▶ Available data
______________________________
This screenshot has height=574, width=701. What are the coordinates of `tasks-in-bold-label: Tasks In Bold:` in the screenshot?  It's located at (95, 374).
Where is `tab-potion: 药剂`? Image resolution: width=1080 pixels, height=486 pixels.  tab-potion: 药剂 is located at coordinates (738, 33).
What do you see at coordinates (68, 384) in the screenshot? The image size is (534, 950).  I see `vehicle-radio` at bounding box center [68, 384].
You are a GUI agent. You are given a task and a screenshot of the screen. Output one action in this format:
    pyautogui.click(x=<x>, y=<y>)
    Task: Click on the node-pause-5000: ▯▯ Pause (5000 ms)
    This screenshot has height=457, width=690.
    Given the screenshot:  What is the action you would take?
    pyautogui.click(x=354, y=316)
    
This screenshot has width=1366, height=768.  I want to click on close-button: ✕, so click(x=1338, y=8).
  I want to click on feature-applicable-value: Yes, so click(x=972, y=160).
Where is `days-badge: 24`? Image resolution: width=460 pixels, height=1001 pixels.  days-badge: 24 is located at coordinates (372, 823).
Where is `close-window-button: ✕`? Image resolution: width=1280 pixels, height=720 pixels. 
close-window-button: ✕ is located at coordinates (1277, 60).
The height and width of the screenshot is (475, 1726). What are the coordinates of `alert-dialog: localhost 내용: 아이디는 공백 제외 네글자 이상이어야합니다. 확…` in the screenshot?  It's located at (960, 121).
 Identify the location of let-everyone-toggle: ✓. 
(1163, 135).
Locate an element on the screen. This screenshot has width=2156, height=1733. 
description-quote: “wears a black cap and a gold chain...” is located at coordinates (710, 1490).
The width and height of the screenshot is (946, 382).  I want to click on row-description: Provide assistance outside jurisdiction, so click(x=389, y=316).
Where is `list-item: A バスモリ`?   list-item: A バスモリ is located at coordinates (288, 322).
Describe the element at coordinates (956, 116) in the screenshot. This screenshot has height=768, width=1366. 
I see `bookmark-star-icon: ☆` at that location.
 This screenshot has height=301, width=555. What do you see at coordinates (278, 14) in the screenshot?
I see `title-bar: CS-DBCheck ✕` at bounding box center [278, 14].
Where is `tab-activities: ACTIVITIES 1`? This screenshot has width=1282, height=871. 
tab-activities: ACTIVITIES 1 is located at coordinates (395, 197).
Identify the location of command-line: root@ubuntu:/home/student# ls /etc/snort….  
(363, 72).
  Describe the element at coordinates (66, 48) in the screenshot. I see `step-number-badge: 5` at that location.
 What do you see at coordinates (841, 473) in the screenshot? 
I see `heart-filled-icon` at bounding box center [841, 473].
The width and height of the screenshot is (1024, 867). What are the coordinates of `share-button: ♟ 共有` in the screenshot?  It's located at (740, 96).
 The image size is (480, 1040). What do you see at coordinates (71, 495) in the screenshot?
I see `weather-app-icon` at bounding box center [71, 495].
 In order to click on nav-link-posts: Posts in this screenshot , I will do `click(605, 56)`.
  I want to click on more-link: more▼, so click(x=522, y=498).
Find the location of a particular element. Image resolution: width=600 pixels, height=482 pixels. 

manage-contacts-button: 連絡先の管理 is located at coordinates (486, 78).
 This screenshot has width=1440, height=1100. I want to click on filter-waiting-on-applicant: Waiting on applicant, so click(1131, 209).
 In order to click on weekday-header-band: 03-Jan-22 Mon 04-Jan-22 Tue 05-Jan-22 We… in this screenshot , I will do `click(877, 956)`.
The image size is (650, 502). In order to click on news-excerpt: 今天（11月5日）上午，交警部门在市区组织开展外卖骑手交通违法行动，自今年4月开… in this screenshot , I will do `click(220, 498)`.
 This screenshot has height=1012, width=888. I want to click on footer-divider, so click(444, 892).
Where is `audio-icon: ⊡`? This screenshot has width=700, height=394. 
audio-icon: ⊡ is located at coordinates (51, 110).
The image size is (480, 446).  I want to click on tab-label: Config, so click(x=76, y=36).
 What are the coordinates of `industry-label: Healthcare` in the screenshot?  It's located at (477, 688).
______________________________
▶ Exercise
Please list every line of the material above that contains the word "Identify". Case counts, so only matches with the same capitalization qualify.

▶ Worked solution
 Identify the location of let-everyone-toggle: ✓. 
Identify the location of command-line: root@ubuntu:/home/student# ls /etc/snort….  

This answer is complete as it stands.